Deborah Coyne: a lawyer, author, professor and Liberal Party technocrat. Never an MP, she has decided to launch her bid at the leadership. She won't win simply because one of her proposals is, "a national energy policy... It should include a carbon tax."
Liberals aren't that stupid... or are they? Conservatives would have a field day if Coyne won the leadership. Like shooting fish in a barrel.
There are many things wrong with Coyne's vision, and she outlines it in great detail on her website. But here's the core of what I want to get at:
For far too many Canadians, joining a political party is to be avoided... Membership rarely provides any sense that you are part of an enterprise that can make a difference to the country or your community. People who want to be engaged with their fellow citizens on public issues are more likely now to get online to form instant networks or join the civil society sector: the voluntary organizations that work for change outside of government and business, such as civic associations, unions, faith groups, charities, and issue-specific non-profits.
That's great news. The Grits should propose a strategy to empower these voluntary organizations while dismantling the power of the state. For there's nothing compassionate about getting government to force money out of people for the poor. That's not moral. That's bullying. That's not making change for the good. That's using violence to get what you want.

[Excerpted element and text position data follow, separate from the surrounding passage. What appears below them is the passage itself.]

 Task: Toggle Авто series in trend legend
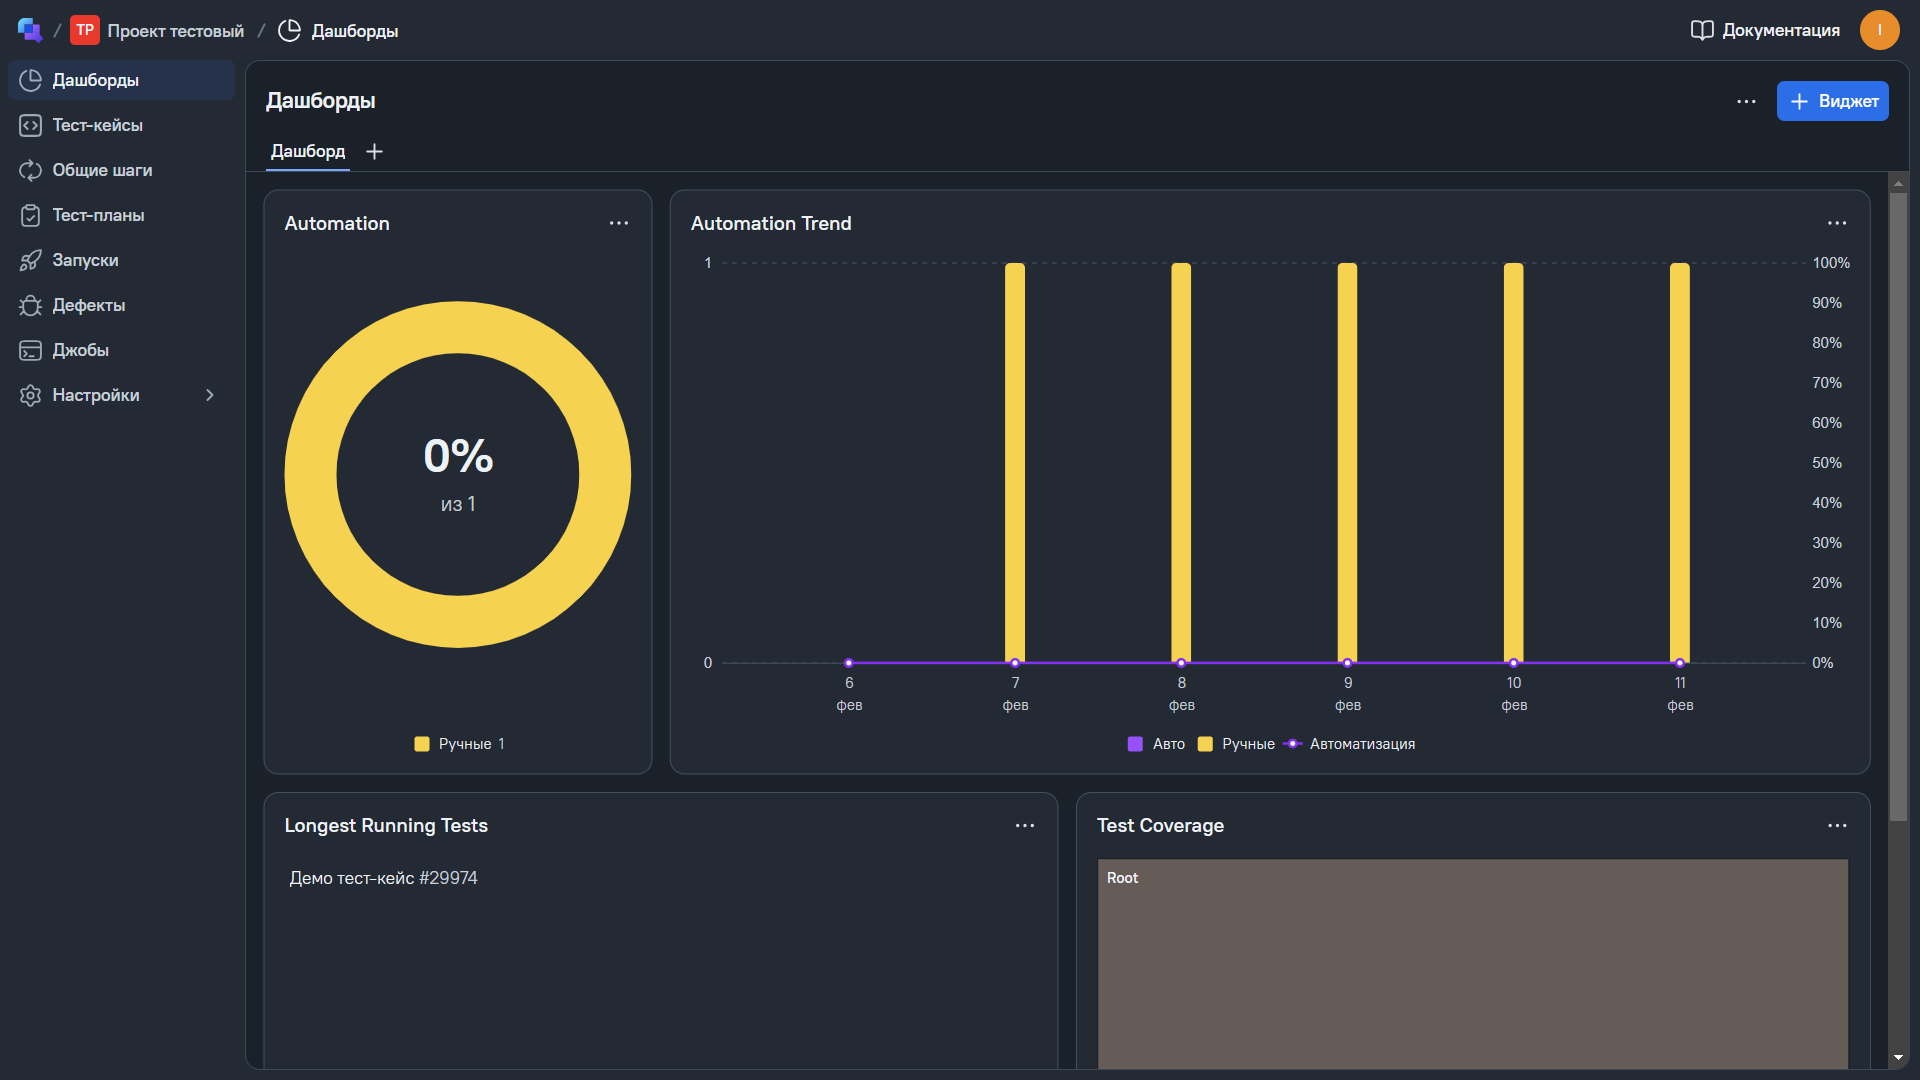[x=1157, y=744]
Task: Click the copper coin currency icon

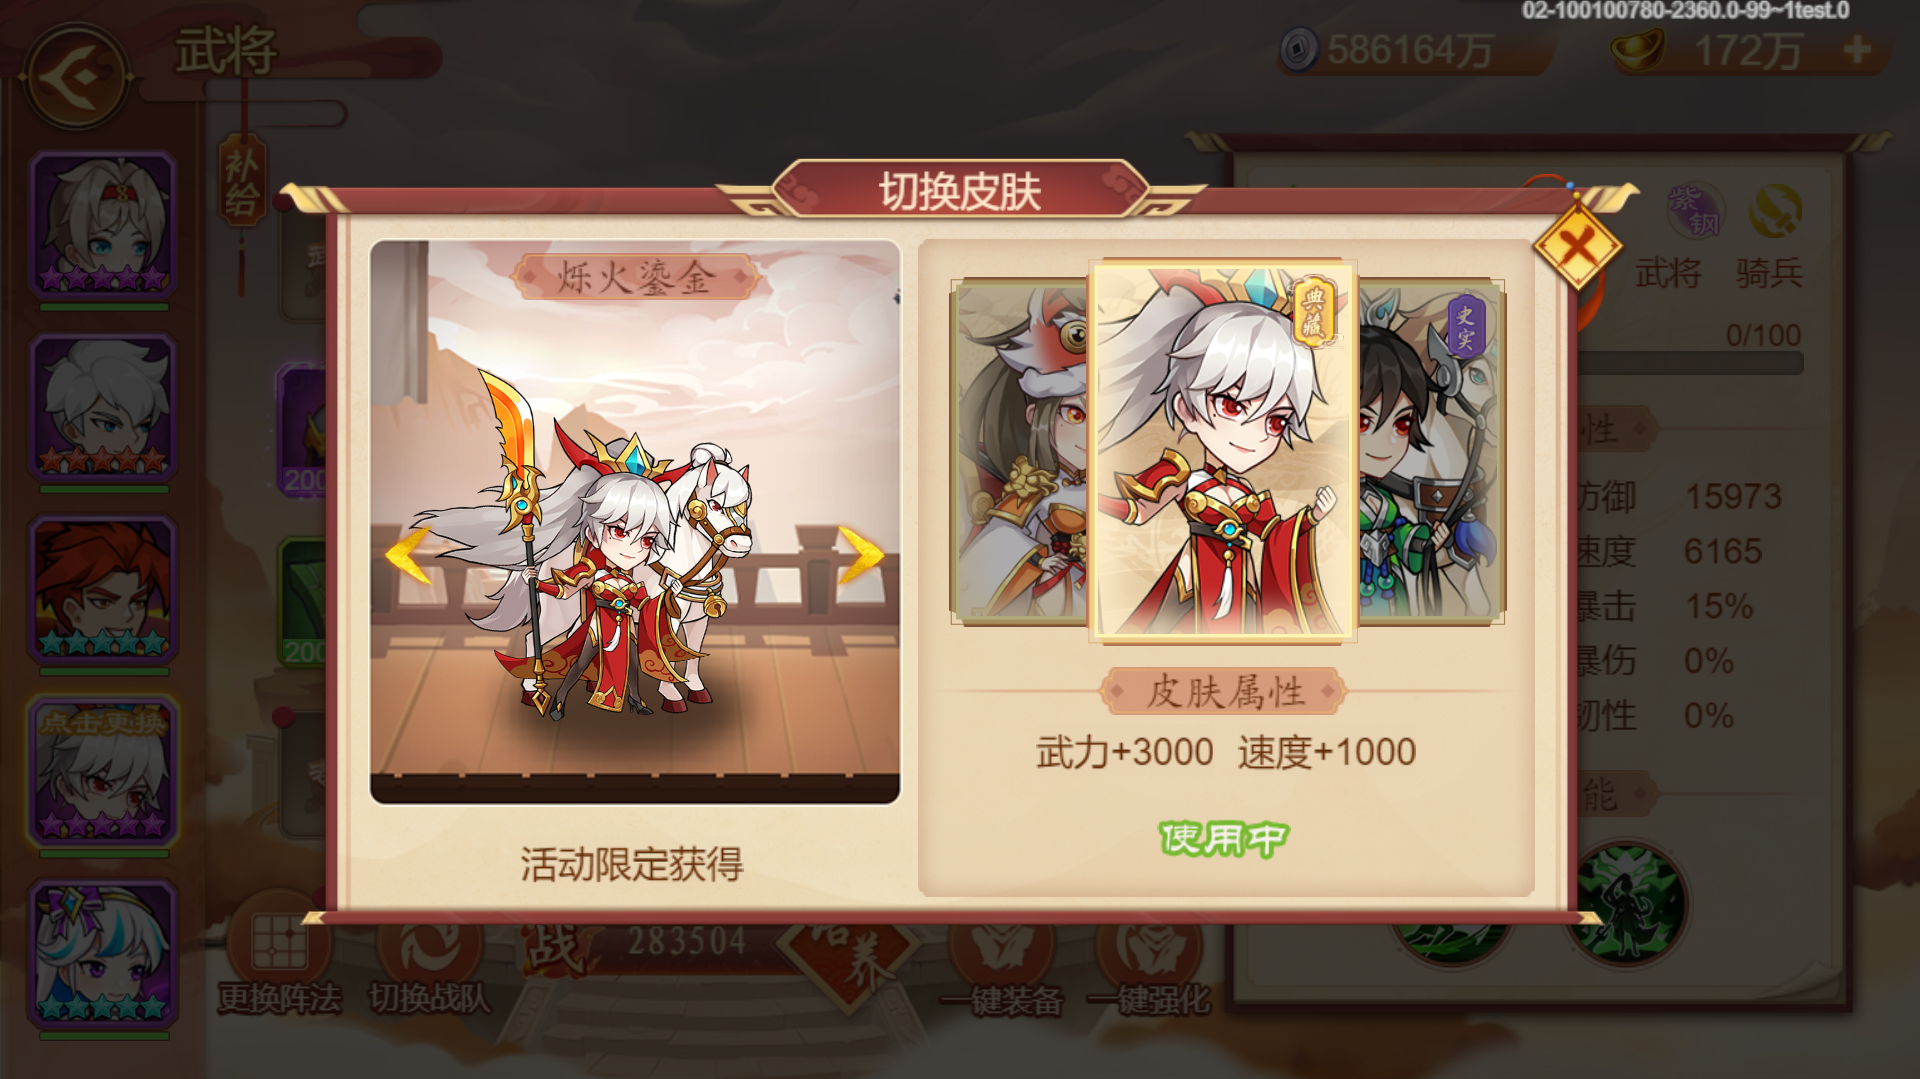Action: coord(1299,50)
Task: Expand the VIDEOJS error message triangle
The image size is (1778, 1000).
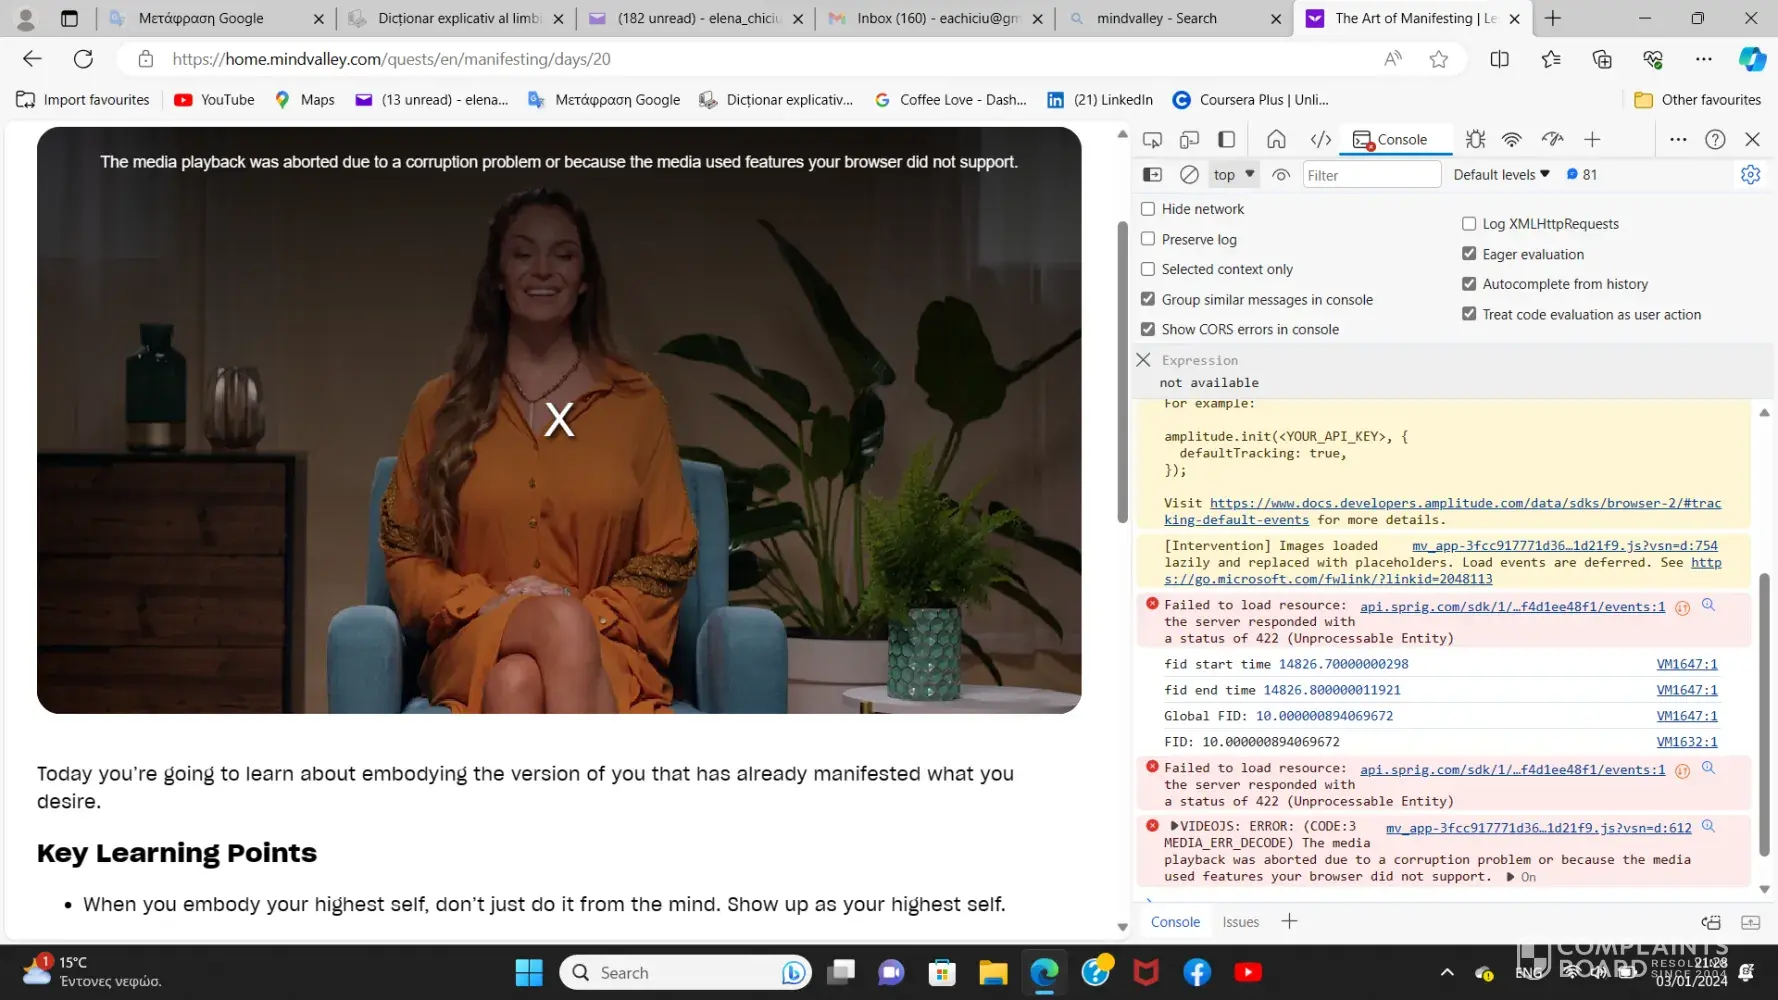Action: (x=1174, y=827)
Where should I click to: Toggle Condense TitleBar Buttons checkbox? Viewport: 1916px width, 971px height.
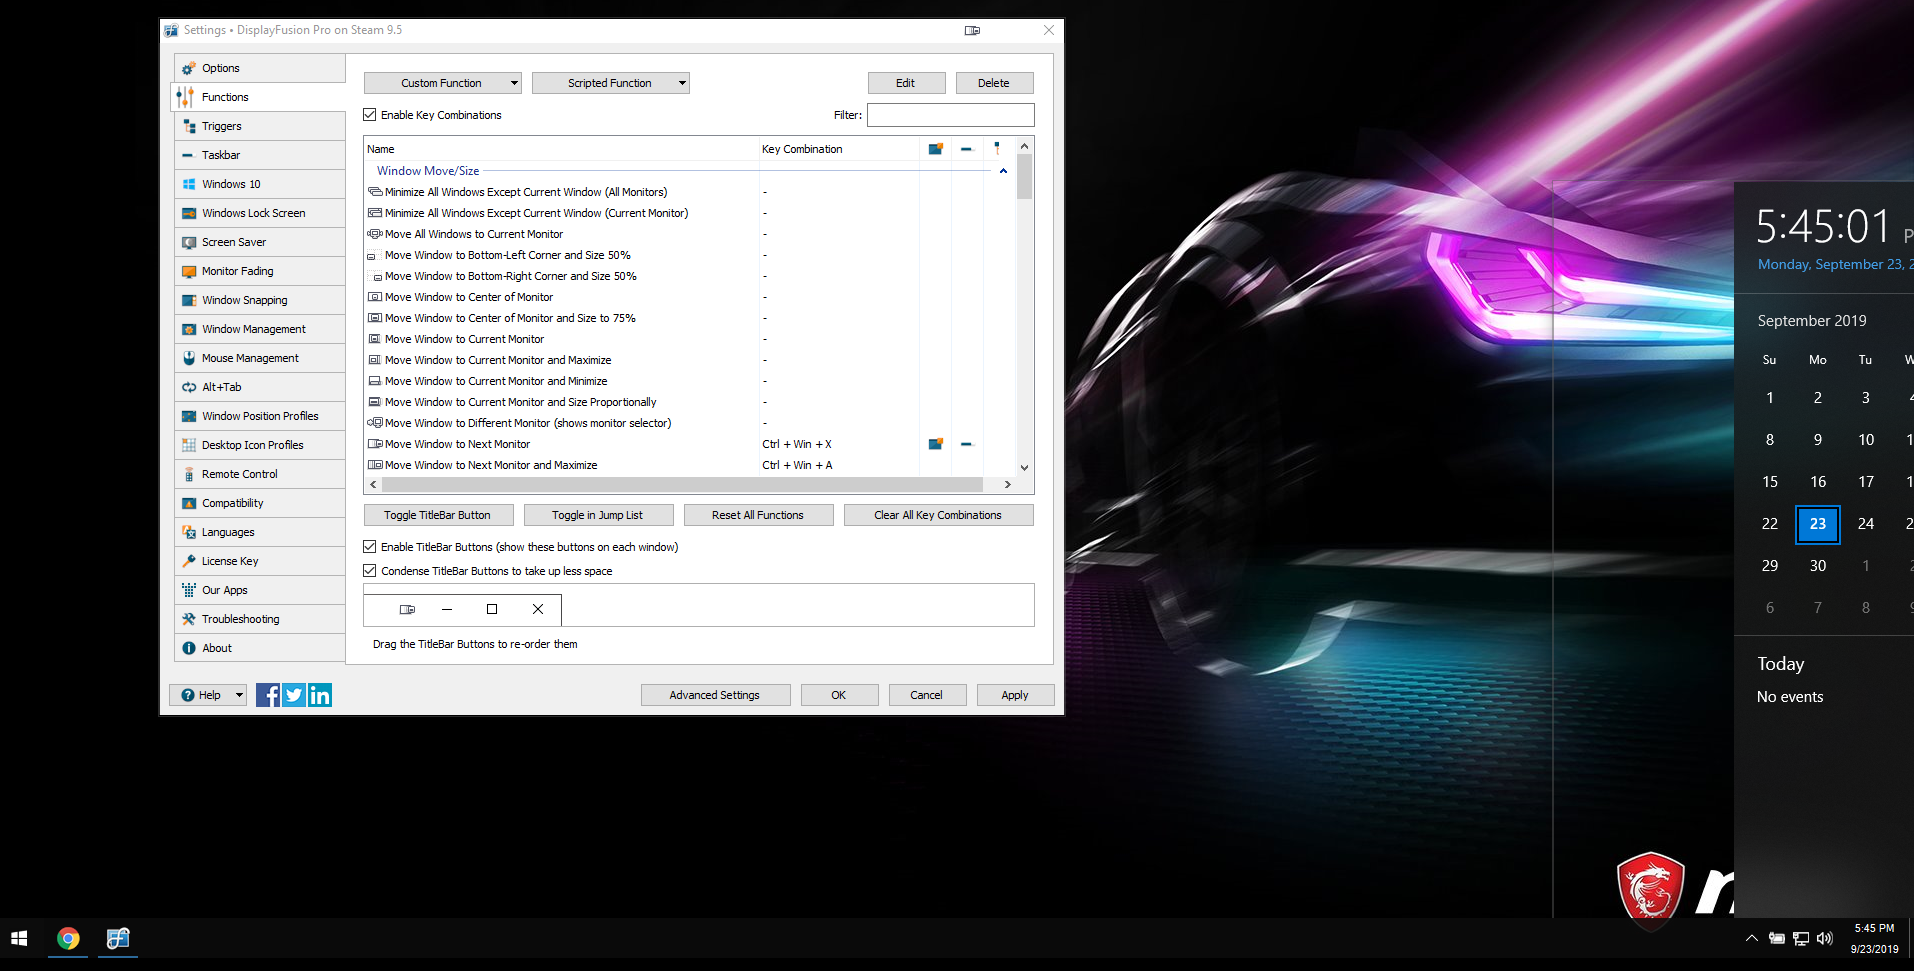point(370,571)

I would say far too few Canadians are on board with the idea of limiting state power and embracing the voluntary organizations of civil society. The Liberals should campaign on changing that.
Also, scrap the carbon tax. Any candidate proposing a carbon tax should be purged from the Party on the basis that they're really operatives for the Conservatives.
Seriously, how could you still support a carbon tax? You've seen what the Tory machine did with Dion and what they're trying to do with Mulcair, right?
The best way to promote environmental sustainability is through property rights. It's like what Ludwig von Mises wrote,
"The program of liberalism, therefore, if condensed into a single word, would have to read: property, that is, private ownership of the means of production... All the other demands of liberalism result from his fundamental demand."